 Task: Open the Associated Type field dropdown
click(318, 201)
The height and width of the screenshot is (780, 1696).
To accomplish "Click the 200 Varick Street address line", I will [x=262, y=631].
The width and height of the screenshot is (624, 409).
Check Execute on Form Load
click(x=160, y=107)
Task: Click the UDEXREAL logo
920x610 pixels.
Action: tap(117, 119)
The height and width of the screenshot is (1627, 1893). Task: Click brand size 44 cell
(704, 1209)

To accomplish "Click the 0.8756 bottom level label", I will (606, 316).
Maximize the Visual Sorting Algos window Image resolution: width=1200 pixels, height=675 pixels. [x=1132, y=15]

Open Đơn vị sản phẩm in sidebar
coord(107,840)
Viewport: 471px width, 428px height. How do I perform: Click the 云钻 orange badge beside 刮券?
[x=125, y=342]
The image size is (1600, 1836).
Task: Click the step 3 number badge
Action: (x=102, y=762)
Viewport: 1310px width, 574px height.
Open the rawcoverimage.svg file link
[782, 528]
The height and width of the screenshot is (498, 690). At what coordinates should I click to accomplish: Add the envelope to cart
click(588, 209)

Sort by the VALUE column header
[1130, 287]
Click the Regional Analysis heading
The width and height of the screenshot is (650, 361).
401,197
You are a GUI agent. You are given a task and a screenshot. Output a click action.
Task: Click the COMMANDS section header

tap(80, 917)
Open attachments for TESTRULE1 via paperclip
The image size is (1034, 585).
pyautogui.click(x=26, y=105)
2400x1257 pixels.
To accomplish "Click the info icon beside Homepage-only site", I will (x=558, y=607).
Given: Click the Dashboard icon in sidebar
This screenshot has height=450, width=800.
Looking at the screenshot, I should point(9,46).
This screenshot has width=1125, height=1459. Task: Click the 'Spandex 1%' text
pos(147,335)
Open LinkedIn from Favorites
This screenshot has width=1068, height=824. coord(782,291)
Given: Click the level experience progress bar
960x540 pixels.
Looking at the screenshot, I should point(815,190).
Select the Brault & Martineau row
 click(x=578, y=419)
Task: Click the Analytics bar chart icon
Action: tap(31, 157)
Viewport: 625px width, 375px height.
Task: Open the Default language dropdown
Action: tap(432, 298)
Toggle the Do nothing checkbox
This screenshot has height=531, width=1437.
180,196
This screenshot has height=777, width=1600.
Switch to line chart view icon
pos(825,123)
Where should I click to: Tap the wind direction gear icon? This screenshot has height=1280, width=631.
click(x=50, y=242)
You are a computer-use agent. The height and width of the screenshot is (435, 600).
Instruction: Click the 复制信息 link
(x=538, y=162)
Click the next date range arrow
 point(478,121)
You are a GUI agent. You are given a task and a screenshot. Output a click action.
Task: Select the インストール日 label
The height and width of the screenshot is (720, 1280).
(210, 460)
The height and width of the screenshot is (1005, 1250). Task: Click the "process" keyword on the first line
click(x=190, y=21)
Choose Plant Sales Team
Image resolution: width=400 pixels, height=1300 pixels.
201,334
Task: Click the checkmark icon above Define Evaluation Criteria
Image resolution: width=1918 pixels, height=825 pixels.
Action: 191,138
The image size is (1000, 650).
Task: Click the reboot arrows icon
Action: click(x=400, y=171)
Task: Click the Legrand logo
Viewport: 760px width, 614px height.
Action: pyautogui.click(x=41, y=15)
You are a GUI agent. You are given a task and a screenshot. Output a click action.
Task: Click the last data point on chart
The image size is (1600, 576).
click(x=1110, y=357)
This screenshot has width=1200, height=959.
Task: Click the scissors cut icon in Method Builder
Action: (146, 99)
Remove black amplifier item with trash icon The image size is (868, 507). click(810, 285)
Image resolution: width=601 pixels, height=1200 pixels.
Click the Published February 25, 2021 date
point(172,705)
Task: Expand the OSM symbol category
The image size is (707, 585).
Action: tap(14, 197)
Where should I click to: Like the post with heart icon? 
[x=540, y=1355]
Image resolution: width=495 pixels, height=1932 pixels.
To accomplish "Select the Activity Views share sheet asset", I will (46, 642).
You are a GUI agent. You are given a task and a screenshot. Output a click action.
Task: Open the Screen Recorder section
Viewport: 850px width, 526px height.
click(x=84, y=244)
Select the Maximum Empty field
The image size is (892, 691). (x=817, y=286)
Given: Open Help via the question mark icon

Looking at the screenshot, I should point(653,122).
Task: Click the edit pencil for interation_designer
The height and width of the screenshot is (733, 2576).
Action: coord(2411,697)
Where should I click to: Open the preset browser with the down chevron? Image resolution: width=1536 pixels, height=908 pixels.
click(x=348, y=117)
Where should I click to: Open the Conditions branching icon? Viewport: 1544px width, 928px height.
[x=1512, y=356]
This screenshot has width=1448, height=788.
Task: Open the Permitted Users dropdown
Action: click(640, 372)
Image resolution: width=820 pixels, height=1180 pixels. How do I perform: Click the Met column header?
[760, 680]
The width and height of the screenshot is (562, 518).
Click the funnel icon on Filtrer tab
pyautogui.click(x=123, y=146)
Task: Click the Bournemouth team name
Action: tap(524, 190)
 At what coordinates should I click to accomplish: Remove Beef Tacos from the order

---------------

**Task description:**
Wherever a line in the entries above holds "will", copy that line.

**Response area:**
To accomplish "Click the 200 Varick Street address line", I will [x=262, y=631].
To accomplish "Click the 0.8756 bottom level label", I will (606, 316).
To accomplish "Click the info icon beside Homepage-only site", I will (x=558, y=607).
To accomplish "Select the Activity Views share sheet asset", I will (46, 642).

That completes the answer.